[Stored records]

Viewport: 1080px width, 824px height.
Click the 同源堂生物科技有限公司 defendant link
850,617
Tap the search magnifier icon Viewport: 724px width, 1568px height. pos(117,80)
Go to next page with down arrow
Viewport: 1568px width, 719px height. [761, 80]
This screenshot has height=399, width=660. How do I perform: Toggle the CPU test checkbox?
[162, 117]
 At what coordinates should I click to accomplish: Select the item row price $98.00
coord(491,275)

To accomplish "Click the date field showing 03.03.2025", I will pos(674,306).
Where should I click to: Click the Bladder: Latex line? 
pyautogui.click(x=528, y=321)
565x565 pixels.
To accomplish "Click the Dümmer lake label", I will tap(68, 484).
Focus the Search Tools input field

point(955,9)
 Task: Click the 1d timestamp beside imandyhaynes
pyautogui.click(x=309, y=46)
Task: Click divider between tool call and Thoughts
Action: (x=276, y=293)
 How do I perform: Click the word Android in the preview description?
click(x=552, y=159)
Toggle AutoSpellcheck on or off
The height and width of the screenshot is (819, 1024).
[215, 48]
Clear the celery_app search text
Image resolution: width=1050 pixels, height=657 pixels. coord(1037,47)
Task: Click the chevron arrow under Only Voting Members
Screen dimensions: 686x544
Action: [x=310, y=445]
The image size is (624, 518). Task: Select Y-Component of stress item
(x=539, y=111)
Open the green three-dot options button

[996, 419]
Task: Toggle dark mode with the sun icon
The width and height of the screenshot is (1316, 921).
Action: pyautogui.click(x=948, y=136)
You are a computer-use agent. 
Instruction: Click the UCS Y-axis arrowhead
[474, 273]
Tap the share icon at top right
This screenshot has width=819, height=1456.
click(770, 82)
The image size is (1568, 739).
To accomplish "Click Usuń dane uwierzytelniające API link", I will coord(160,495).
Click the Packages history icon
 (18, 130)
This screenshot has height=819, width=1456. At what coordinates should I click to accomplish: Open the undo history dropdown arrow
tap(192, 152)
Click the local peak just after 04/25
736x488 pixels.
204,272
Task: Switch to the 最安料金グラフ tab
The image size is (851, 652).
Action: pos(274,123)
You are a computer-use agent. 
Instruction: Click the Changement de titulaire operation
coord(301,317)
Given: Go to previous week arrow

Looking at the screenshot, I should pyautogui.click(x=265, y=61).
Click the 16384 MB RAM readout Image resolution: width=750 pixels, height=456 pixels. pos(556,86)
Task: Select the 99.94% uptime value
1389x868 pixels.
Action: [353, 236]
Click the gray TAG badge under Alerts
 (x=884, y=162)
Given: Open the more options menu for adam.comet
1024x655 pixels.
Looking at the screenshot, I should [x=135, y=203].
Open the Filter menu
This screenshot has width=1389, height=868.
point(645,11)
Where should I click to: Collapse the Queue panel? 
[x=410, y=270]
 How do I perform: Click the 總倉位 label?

__The task__.
Please return the data above in full, without altering a single line.

__Result for this exercise__.
Viewport: 1080px width, 824px height.
Click the 同源堂生物科技有限公司 defendant link
850,617
Tap the search magnifier icon Viewport: 724px width, 1568px height. pos(117,80)
Go to next page with down arrow
Viewport: 1568px width, 719px height. [761, 80]
This screenshot has height=399, width=660. How do I perform: Toggle the CPU test checkbox?
[162, 117]
 At what coordinates should I click to accomplish: Select the item row price $98.00
coord(491,275)

To accomplish "Click the date field showing 03.03.2025", I will pos(674,306).
Where should I click to: Click the Bladder: Latex line? 
pyautogui.click(x=528, y=321)
565x565 pixels.
To accomplish "Click the Dümmer lake label", I will tap(68, 484).
Focus the Search Tools input field

point(955,9)
 Task: Click the 1d timestamp beside imandyhaynes
pyautogui.click(x=309, y=46)
Task: Click divider between tool call and Thoughts
Action: (x=276, y=293)
 How do I perform: Click the word Android in the preview description?
click(x=552, y=159)
Toggle AutoSpellcheck on or off
The height and width of the screenshot is (819, 1024).
[215, 48]
Clear the celery_app search text
Image resolution: width=1050 pixels, height=657 pixels. coord(1037,47)
Task: Click the chevron arrow under Only Voting Members
Screen dimensions: 686x544
Action: [x=310, y=445]
The image size is (624, 518). Task: Select Y-Component of stress item
(x=539, y=111)
Open the green three-dot options button

[996, 419]
Task: Toggle dark mode with the sun icon
The width and height of the screenshot is (1316, 921).
Action: pyautogui.click(x=948, y=136)
You are a computer-use agent. 
Instruction: Click the UCS Y-axis arrowhead
[474, 273]
Tap the share icon at top right
This screenshot has width=819, height=1456.
click(770, 82)
The image size is (1568, 739).
To accomplish "Click Usuń dane uwierzytelniające API link", I will coord(160,495).
Click the Packages history icon
 (18, 130)
This screenshot has height=819, width=1456. At what coordinates should I click to accomplish: Open the undo history dropdown arrow
tap(192, 152)
Click the local peak just after 04/25
736x488 pixels.
204,272
Task: Switch to the 最安料金グラフ tab
The image size is (851, 652).
Action: pos(274,123)
You are a computer-use agent. 
Instruction: Click the Changement de titulaire operation
coord(301,317)
Given: Go to previous week arrow

Looking at the screenshot, I should pyautogui.click(x=265, y=61).
Click the 16384 MB RAM readout Image resolution: width=750 pixels, height=456 pixels. pos(556,86)
Task: Select the 99.94% uptime value
1389x868 pixels.
Action: [353, 236]
Click the gray TAG badge under Alerts
 (x=884, y=162)
Given: Open the more options menu for adam.comet
1024x655 pixels.
Looking at the screenshot, I should [x=135, y=203].
Open the Filter menu
This screenshot has width=1389, height=868.
point(645,11)
Where should I click to: Collapse the Queue panel? 
[x=410, y=270]
 How do I perform: Click the 總倉位 label?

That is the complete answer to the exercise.